In [1]:
import numpy as np
import matplotlib.pyplot as plt
from mpl_toolkits.mplot3d import Axes3D

In [None]:
""" 
The equation is:
 y = β₀ + β₁x₁ + β₂x₂ + ... + βₙxₙ + ε

EAMPLE: Predicting house prices
    Price = β₀ + β₁(Size) + β₂(Bedrooms) + β₃(Age) + ε

MATRIX FORM

We can write multiple regression in matrix form:
    Y = Xβ + ε

Where:
- Y is an (n×1) vector of outcomes
- X is an (n×p) matrix of predictors (includes column of 1s for intercept)
- β is a (p×1) vector of coefficients
- ε is an (n×1) vector of errors

NORMAL EQUATION (Least Squares Solution)

To find the best β that minimizes the sum of squared errors, we use:

    β = (XᵀX)⁻¹Xᵀy

DERIVATION:
1. We want to minimize: RSS = ||Y - Xβ||²
2. RSS = (Y - Xβ)ᵀ(Y - Xβ)
3. Expand: RSS = YᵀY - 2βᵀXᵀY + βᵀXᵀXβ
4. Take derivative with respect to β: ∂RSS/∂β = -2XᵀY + 2XᵀXβ
5. Set to zero: -2XᵀY + 2XᵀXβ = 0
6. Solve for β: XᵀXβ = XᵀY
7. Final solution: β = (XᵀX)⁻¹XᵀY

"""

In [None]:
# Creating dummy data 

# Set random seed for reproducibility 
np.random.seed(42)
# Genarate dummy data 
n_sample = 200

# Feature 1: House size (1000- 3000 sqft)
# Every value in that range has equal probability (that's what "uniform" means)
size = np.random.uniform(1000, 3000, n_sample)

# Feature 2: Number of bedrooms (2- 5)
bedrooms = np.random.randint(2, 6, n_sample)

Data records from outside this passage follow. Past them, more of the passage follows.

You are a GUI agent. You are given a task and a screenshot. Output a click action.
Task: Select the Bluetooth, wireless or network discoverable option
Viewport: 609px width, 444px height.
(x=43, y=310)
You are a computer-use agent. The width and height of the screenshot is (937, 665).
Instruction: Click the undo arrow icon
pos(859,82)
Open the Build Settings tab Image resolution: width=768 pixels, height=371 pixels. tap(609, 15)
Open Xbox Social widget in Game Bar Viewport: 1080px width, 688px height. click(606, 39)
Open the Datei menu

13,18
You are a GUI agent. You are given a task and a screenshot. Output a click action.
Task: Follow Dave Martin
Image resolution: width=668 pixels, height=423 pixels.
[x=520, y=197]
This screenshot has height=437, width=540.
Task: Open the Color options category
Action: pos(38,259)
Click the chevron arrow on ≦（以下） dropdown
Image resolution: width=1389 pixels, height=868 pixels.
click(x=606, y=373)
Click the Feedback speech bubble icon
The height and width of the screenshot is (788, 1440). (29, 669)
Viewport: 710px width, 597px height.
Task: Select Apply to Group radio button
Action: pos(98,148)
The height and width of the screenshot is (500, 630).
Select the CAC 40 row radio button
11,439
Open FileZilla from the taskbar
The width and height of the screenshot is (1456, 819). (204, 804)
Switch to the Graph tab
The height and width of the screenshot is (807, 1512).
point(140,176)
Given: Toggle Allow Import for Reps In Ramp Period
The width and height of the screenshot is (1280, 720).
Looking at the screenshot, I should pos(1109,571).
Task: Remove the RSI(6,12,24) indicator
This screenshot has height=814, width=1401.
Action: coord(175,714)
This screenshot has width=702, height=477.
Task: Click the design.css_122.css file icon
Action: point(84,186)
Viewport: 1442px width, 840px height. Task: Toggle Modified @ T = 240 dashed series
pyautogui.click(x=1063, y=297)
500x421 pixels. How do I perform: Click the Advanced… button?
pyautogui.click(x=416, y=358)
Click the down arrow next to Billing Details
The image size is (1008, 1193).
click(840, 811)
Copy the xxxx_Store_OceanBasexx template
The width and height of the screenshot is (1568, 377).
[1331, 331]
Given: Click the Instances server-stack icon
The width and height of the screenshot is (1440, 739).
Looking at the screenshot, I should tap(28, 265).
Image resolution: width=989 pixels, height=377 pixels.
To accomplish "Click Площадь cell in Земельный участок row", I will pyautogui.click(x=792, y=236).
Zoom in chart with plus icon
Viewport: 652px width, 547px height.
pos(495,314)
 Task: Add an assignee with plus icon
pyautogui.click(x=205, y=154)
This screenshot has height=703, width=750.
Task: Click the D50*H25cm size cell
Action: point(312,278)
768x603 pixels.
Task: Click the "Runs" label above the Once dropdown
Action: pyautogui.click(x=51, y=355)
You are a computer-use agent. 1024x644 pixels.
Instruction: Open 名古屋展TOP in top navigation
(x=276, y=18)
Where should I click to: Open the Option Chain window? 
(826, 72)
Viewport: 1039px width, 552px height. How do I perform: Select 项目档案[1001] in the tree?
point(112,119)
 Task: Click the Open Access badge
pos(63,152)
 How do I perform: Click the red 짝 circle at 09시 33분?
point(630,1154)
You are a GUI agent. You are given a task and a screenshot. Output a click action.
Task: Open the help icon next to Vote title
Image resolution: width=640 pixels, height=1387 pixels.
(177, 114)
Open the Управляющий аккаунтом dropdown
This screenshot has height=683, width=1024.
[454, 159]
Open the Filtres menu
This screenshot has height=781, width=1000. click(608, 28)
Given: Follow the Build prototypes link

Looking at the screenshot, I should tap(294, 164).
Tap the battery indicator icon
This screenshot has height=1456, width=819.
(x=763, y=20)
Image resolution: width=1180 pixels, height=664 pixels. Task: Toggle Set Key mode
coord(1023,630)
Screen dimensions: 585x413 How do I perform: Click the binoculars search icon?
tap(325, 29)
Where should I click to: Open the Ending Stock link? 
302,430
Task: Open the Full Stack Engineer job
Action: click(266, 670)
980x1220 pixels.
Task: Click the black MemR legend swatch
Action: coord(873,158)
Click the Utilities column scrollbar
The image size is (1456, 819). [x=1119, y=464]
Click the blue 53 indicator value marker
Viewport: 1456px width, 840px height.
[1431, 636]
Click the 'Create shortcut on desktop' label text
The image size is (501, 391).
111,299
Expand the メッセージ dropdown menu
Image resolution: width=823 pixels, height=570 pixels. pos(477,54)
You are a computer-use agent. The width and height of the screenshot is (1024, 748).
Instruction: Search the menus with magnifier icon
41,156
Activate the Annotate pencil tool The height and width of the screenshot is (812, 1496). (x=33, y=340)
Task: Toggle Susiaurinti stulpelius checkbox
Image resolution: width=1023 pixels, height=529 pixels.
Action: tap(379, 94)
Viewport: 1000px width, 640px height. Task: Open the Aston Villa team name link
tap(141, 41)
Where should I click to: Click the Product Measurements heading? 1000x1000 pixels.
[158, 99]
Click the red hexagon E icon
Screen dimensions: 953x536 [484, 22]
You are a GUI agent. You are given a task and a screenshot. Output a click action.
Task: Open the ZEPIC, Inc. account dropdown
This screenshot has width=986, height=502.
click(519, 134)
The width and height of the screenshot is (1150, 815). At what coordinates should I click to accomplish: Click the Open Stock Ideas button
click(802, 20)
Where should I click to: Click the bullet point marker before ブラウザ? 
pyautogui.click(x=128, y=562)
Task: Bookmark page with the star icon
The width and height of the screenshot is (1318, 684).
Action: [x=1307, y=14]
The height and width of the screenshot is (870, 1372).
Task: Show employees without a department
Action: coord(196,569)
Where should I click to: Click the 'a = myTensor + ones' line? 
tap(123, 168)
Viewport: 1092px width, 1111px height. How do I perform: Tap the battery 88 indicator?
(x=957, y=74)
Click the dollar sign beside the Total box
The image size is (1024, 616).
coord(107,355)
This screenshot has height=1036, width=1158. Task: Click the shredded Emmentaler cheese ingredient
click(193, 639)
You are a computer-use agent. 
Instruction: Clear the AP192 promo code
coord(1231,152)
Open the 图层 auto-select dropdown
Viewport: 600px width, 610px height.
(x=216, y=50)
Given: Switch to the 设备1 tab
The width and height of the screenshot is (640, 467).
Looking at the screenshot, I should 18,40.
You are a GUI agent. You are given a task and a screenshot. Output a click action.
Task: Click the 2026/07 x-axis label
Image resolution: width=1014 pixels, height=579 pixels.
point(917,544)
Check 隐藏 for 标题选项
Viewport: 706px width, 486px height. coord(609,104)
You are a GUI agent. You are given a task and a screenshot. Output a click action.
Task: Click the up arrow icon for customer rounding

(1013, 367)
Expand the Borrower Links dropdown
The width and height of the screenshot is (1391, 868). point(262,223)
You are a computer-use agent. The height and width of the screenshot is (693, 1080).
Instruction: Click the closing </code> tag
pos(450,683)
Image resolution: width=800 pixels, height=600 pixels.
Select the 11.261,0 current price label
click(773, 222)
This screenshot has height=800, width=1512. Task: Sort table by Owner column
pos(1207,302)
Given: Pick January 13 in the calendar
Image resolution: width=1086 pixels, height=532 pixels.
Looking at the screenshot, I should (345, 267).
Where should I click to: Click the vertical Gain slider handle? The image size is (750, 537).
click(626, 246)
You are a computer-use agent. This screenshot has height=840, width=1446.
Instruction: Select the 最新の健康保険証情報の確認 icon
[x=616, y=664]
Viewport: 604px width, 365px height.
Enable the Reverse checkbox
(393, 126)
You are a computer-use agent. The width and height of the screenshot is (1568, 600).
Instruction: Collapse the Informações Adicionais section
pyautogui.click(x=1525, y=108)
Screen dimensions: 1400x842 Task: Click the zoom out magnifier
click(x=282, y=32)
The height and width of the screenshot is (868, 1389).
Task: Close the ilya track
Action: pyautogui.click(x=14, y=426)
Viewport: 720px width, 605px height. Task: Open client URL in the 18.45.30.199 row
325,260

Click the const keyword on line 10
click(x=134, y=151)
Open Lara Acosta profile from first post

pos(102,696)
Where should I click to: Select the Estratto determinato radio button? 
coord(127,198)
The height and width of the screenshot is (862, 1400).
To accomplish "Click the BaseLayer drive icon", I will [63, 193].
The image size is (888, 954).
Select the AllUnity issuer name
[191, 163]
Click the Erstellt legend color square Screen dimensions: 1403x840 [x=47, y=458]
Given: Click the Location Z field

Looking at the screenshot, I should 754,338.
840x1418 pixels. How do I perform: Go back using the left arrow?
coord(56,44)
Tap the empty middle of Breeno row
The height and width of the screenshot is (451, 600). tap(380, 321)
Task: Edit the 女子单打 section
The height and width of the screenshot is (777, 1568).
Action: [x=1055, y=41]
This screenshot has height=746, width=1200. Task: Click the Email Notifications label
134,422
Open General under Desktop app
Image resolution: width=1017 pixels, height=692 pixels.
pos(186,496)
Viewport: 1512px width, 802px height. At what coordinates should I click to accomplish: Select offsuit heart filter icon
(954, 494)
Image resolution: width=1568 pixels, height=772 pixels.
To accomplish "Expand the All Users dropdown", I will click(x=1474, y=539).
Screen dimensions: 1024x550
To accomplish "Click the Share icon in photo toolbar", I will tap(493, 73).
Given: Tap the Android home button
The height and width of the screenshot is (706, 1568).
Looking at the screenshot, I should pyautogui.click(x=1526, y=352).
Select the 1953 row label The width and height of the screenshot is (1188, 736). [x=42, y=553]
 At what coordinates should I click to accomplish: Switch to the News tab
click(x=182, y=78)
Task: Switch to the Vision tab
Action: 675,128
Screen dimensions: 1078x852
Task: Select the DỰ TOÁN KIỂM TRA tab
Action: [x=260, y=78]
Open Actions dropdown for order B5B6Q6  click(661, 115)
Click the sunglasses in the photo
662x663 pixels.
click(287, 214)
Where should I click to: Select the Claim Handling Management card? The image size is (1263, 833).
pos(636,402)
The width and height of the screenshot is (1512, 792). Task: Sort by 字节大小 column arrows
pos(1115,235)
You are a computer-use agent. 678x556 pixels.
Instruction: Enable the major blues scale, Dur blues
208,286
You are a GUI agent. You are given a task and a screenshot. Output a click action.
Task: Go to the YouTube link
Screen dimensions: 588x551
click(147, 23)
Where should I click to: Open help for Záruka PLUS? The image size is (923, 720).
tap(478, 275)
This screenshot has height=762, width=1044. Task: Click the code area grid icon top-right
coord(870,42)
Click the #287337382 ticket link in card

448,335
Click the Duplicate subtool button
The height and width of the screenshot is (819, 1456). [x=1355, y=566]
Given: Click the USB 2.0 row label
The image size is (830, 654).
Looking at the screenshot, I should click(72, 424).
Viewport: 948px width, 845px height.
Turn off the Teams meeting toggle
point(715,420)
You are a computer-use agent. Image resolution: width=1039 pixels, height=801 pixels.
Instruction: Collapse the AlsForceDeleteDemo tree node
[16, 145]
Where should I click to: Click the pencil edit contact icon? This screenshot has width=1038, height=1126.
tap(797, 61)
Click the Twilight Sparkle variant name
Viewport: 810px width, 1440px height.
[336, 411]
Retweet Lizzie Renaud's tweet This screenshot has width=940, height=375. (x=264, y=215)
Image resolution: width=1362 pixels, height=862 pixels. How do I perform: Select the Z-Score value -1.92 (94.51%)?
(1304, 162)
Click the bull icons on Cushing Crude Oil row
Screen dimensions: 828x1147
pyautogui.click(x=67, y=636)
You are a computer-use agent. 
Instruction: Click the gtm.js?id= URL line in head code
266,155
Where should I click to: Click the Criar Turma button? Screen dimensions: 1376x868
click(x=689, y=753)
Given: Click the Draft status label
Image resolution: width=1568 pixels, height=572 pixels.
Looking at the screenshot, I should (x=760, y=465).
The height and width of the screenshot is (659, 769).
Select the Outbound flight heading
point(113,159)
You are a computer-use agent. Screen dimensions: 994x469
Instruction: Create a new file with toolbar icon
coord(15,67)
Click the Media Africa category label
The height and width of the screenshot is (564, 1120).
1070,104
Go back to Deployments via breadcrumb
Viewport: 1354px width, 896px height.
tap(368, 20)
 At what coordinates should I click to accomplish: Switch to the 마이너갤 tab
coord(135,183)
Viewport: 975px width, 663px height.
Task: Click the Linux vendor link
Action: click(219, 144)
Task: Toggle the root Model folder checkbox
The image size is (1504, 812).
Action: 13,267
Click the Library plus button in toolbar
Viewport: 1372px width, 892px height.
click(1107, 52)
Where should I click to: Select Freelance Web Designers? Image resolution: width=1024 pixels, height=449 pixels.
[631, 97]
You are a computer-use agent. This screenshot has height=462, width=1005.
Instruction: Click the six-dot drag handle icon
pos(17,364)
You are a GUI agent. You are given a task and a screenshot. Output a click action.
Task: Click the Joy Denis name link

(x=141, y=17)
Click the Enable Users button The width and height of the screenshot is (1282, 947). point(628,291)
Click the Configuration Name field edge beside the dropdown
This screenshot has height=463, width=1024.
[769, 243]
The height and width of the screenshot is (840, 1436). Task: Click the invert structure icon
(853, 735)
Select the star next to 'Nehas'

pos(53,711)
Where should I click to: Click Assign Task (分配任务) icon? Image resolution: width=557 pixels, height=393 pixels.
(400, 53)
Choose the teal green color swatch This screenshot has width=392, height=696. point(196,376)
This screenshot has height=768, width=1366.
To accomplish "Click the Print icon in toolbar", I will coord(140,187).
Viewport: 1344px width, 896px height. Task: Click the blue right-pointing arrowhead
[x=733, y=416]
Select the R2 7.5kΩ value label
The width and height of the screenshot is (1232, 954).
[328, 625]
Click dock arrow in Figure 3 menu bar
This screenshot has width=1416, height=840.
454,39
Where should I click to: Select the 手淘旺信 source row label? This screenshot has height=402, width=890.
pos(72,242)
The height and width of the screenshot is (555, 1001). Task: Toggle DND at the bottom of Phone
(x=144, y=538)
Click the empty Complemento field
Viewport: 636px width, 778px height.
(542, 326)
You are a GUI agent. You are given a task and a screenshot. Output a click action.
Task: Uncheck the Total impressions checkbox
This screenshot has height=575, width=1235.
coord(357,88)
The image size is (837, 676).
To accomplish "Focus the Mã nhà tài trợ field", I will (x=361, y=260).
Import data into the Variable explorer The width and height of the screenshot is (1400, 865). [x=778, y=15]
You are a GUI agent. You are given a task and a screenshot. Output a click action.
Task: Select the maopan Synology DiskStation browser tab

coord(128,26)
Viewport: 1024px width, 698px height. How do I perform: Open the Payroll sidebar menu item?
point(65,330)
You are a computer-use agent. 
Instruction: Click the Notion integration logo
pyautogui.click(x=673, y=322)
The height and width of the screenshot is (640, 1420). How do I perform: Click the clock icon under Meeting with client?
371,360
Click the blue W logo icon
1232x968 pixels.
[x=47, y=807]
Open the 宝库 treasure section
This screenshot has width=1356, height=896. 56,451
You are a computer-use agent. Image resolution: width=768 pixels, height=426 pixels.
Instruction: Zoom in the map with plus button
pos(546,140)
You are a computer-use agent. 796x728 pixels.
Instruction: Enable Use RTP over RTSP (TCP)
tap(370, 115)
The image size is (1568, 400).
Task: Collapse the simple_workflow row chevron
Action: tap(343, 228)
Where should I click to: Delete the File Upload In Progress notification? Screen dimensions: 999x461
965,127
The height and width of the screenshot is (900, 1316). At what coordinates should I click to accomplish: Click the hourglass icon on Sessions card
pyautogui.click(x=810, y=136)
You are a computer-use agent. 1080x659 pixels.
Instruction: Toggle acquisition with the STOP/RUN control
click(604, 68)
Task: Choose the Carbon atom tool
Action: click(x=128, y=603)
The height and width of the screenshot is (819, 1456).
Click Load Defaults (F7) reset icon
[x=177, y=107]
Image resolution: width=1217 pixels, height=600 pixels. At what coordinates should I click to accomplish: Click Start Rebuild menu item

# Feature 3: House age (0 - 30 years)
age = np.random.uniform(0, 30, n_sample)

# True relationship (what we are trying to discover)
# Price = 50000 + 150 * size  + 20000 * bedrooms - 2000 * age + noise

true_intercept = 50000
true_coef_size = 150
true_coef_bedrooms = 20000
true_coef_age = -2000

# Generate target variable with some noise 
# Use when values cluster around a mean:(random.normal)
noise = np.random.normal(0, 30, n_sample)
price = (true_intercept +
         true_coef_size * size +
         true_coef_bedrooms * bedrooms +
         true_coef_age * age 
         + noise
        )